A word-for-word transcription of the records is required.
───── Material shown ─────
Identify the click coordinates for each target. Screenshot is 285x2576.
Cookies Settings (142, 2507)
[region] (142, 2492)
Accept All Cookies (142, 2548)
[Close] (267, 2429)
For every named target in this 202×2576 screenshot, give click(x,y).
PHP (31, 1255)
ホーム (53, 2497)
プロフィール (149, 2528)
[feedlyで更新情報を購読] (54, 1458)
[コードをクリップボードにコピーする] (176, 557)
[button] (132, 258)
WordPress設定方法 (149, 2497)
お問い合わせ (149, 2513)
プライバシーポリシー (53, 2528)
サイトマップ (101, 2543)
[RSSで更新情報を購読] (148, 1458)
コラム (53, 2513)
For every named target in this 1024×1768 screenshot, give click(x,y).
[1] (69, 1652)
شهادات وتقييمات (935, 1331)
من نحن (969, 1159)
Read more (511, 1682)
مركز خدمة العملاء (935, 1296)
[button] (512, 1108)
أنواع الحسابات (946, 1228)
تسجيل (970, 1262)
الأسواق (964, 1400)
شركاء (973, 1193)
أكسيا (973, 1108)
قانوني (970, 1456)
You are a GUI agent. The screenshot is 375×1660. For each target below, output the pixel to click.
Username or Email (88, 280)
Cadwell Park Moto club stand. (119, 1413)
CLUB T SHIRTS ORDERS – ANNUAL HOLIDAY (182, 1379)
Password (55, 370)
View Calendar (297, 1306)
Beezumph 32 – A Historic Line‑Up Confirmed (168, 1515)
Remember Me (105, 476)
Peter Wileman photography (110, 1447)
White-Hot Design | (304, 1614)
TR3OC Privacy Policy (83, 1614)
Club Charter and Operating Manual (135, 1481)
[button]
─────
- _Answer section_
Identify the click coordinates for each target. Screenshot is 285x2576.
Cookies Settings (142, 2507)
[region] (142, 2492)
Accept All Cookies (142, 2548)
[Close] (267, 2429)
For every named target in this 202×2576 screenshot, give click(x,y).
PHP (31, 1255)
ホーム (53, 2497)
プロフィール (149, 2528)
[feedlyで更新情報を購読] (54, 1458)
[コードをクリップボードにコピーする] (176, 557)
[button] (132, 258)
WordPress設定方法 (149, 2497)
お問い合わせ (149, 2513)
プライバシーポリシー (53, 2528)
サイトマップ (101, 2543)
[RSSで更新情報を購読] (148, 1458)
コラム (53, 2513)
For every named target in this 1024×1768 screenshot, give click(x,y).
[1] (69, 1652)
شهادات وتقييمات (935, 1331)
من نحن (969, 1159)
Read more (511, 1682)
مركز خدمة العملاء (935, 1296)
[button] (512, 1108)
أنواع الحسابات (946, 1228)
تسجيل (970, 1262)
الأسواق (964, 1400)
شركاء (973, 1193)
أكسيا (973, 1108)
قانوني (970, 1456)
You are a GUI agent. The screenshot is 375×1660. For each target below, output the pixel to click.
Username or Email (88, 280)
Cadwell Park Moto club stand. (119, 1413)
CLUB T SHIRTS ORDERS – ANNUAL HOLIDAY (182, 1379)
Password (55, 370)
View Calendar (297, 1306)
Beezumph 32 – A Historic Line‑Up Confirmed (168, 1515)
Remember Me (105, 476)
Peter Wileman photography (110, 1447)
White-Hot Design | (304, 1614)
TR3OC Privacy Policy (83, 1614)
Club Charter and Operating Manual (135, 1481)
[button]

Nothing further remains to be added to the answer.